**Work order:**
What you give back should match the entries below character for character.

**Material to process:**

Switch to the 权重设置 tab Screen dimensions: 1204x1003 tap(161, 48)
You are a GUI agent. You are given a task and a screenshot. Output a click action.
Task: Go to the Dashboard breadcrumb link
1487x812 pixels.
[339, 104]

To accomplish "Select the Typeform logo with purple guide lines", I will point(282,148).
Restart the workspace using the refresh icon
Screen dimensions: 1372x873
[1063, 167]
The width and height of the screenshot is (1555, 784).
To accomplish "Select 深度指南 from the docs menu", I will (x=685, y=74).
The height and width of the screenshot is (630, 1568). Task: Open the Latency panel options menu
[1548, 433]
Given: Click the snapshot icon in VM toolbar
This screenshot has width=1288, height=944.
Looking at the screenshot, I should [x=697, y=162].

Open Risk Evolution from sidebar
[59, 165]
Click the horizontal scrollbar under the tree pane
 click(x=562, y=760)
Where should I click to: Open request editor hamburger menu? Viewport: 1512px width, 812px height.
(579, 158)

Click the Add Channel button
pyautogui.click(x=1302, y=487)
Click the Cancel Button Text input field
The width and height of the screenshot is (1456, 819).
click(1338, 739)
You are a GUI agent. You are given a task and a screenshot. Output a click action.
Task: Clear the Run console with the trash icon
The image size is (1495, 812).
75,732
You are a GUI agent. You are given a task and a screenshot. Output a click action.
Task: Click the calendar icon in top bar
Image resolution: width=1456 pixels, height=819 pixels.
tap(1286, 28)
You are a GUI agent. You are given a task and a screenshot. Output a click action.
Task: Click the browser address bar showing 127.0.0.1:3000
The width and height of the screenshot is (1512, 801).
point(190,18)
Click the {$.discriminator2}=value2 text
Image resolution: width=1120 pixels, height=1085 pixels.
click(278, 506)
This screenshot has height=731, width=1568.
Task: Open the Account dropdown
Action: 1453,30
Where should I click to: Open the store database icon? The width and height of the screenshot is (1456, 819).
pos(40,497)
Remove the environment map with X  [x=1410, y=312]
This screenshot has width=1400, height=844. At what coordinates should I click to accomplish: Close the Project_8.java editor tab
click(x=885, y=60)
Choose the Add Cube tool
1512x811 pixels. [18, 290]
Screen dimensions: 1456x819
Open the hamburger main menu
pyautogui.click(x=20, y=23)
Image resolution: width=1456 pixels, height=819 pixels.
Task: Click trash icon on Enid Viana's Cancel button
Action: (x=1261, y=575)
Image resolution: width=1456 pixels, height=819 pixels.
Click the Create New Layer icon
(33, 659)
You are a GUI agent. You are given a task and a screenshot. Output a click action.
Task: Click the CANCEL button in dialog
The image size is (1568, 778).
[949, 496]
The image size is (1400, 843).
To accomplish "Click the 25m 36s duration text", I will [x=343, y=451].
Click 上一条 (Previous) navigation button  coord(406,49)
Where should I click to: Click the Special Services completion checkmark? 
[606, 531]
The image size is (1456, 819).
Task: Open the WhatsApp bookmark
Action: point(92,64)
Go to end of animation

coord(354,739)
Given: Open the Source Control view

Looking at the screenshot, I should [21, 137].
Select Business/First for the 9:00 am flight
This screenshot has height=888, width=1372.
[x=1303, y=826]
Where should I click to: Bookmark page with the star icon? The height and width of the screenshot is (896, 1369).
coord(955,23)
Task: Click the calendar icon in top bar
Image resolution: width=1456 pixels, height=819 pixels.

**Your solution:**
Switch to the 权重设置 tab Screen dimensions: 1204x1003 tap(161, 48)
You are a GUI agent. You are given a task and a screenshot. Output a click action.
Task: Go to the Dashboard breadcrumb link
1487x812 pixels.
[339, 104]

To accomplish "Select the Typeform logo with purple guide lines", I will point(282,148).
Restart the workspace using the refresh icon
Screen dimensions: 1372x873
[1063, 167]
The width and height of the screenshot is (1555, 784).
To accomplish "Select 深度指南 from the docs menu", I will (x=685, y=74).
The height and width of the screenshot is (630, 1568). Task: Open the Latency panel options menu
[1548, 433]
Given: Click the snapshot icon in VM toolbar
This screenshot has width=1288, height=944.
Looking at the screenshot, I should [x=697, y=162].

Open Risk Evolution from sidebar
[59, 165]
Click the horizontal scrollbar under the tree pane
 click(x=562, y=760)
Where should I click to: Open request editor hamburger menu? Viewport: 1512px width, 812px height.
(579, 158)

Click the Add Channel button
pyautogui.click(x=1302, y=487)
Click the Cancel Button Text input field
The width and height of the screenshot is (1456, 819).
click(1338, 739)
You are a GUI agent. You are given a task and a screenshot. Output a click action.
Task: Clear the Run console with the trash icon
The image size is (1495, 812).
75,732
You are a GUI agent. You are given a task and a screenshot. Output a click action.
Task: Click the calendar icon in top bar
Image resolution: width=1456 pixels, height=819 pixels.
tap(1286, 28)
You are a GUI agent. You are given a task and a screenshot. Output a click action.
Task: Click the browser address bar showing 127.0.0.1:3000
The width and height of the screenshot is (1512, 801).
point(190,18)
Click the {$.discriminator2}=value2 text
Image resolution: width=1120 pixels, height=1085 pixels.
click(278, 506)
This screenshot has height=731, width=1568.
Task: Open the Account dropdown
Action: 1453,30
Where should I click to: Open the store database icon? The width and height of the screenshot is (1456, 819).
pos(40,497)
Remove the environment map with X  [x=1410, y=312]
This screenshot has width=1400, height=844. At what coordinates should I click to accomplish: Close the Project_8.java editor tab
click(x=885, y=60)
Choose the Add Cube tool
1512x811 pixels. [18, 290]
Screen dimensions: 1456x819
Open the hamburger main menu
pyautogui.click(x=20, y=23)
Image resolution: width=1456 pixels, height=819 pixels.
Task: Click trash icon on Enid Viana's Cancel button
Action: (x=1261, y=575)
Image resolution: width=1456 pixels, height=819 pixels.
Click the Create New Layer icon
(33, 659)
You are a GUI agent. You are given a task and a screenshot. Output a click action.
Task: Click the CANCEL button in dialog
The image size is (1568, 778).
[949, 496]
The image size is (1400, 843).
To accomplish "Click the 25m 36s duration text", I will [x=343, y=451].
Click 上一条 (Previous) navigation button  coord(406,49)
Where should I click to: Click the Special Services completion checkmark? 
[606, 531]
The image size is (1456, 819).
Task: Open the WhatsApp bookmark
Action: point(92,64)
Go to end of animation

coord(354,739)
Given: Open the Source Control view

Looking at the screenshot, I should [21, 137].
Select Business/First for the 9:00 am flight
This screenshot has height=888, width=1372.
[x=1303, y=826]
Where should I click to: Bookmark page with the star icon? The height and width of the screenshot is (896, 1369).
coord(955,23)
Task: Click the calendar icon in top bar
Image resolution: width=1456 pixels, height=819 pixels.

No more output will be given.